By state, Illinois saw a significant drop in new claims for the week ended Dec. 26, with these falling by more than 28,000 on an unadjusted basis. Pennsylvania, Georgia and Texas each also saw notable decreases in unadjusted new claims. On the other hand, New York posted the largest increase in initial claims with a rise of more than 9,000, and California’s increase in new claims rose by nearly that amount as well.

This week’s jobless claims report did not yet include any impact from the newly authorized provisions included in Congress’s $900 billion stimulus package.

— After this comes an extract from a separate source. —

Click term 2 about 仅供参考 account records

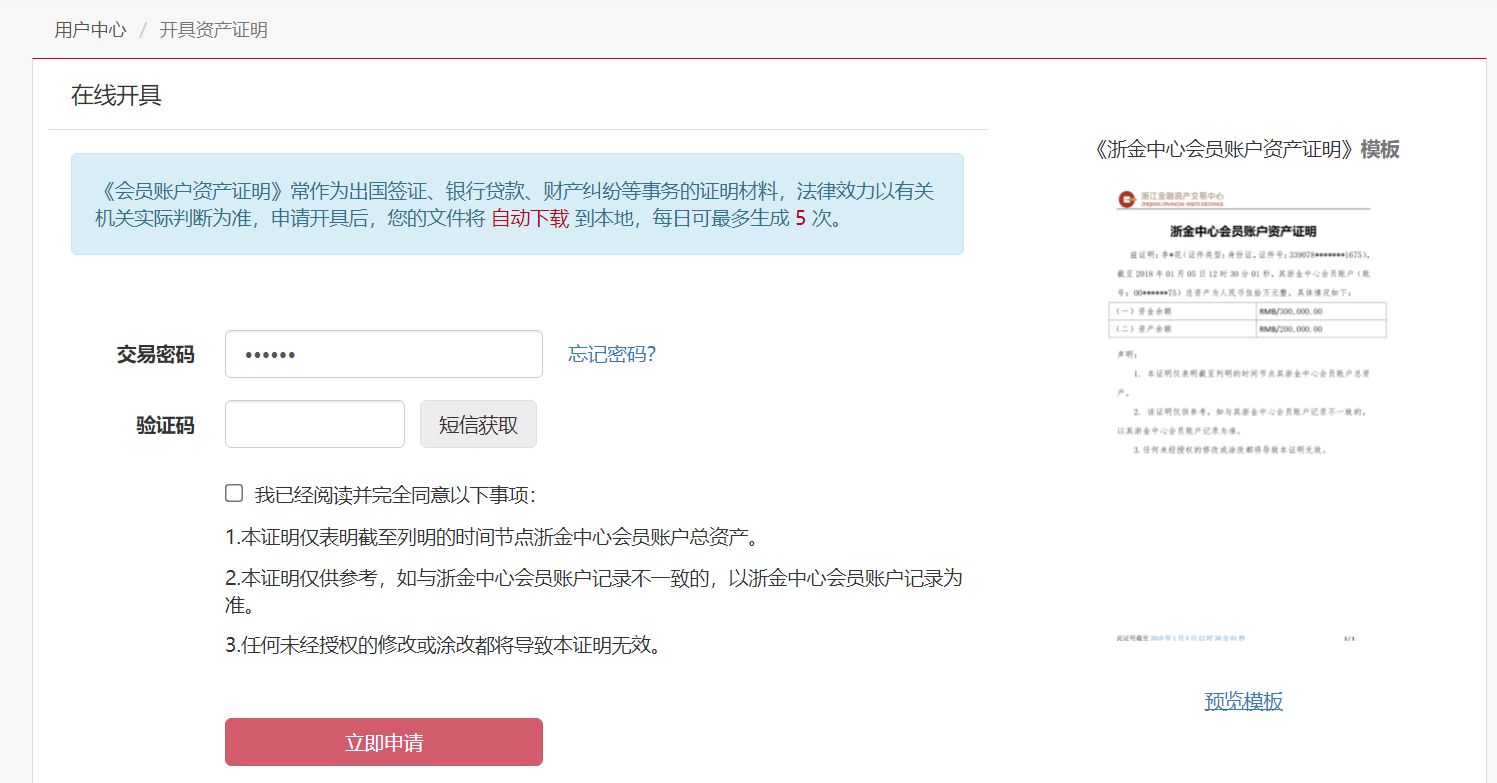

But going forward, the labor market will likely see some benefits from the package’s hundreds of billions of dollars in small business aid and replenishment of the Paycheck Protection Program (PPP), which will offer loans to companies to help keep their workforces employed amid the pandemic.

“A relief bill is coming, but it arrives as some of the damage it aims to prevent has already occurred: confidence is waning, personal spending fell in November for the first time since April and more than 800K people filed first-time jobless claims each week so far in December,” Wells Fargo economists led by Jay Bryson said in a note on Friday. “The labor market is still seriously disrupted which is why the relief bill passed in Congress [last week] in the first place.”

The legislative package also includes an additional $300 in weekly augmented federal unemployment benefits, along with an extension through March of the Pandemic Unemployment Assistance (PUA) and Pandemic Emergency Unemployment Compensation (PEUC) programs. The PUA program offers benefits to gig and self-employed workers ineligible for regular state benefits, while PEUC gives the unemployed an additional 13 weeks of benefits to those who have exhausted regular state jobless benefits. As of this week’s data, more than 13 million Americans were claiming benefits between these two programs, comprising the majority of the more than 19 million people claiming benefits across all programs.

However, both the PUA and PEUC technically lapsed on Dec. 26 since President Donald Trump had not yet signed the coronavirus relief package into law before the programs’ expiration date. Still, the Labor Department does not anticipate the bill-signing delay will force a temporary pause in claimants receiving their benefits, a Labor Department spokesperson said in an email to Yahoo Finance.

Given the resurgence in unemployment claims throughout December, some economists are now bracing for the Labor Department’s monthly jobs report — due out Jan. 8 — to show the first net decline in non-farm payrolls since April. During the survey week for the non-farm payrolls report mid-month, jobless claims spiked to a three-month high of nearly 900,000.

“Incoming jobless claims data continue to show weak labor market conditions with increases in initial and continuing claims (after accounting for extended benefit programs) consistent with a decline in non-farm payroll employment during December,” Nomura economist Lewis Alexander wrote in a note.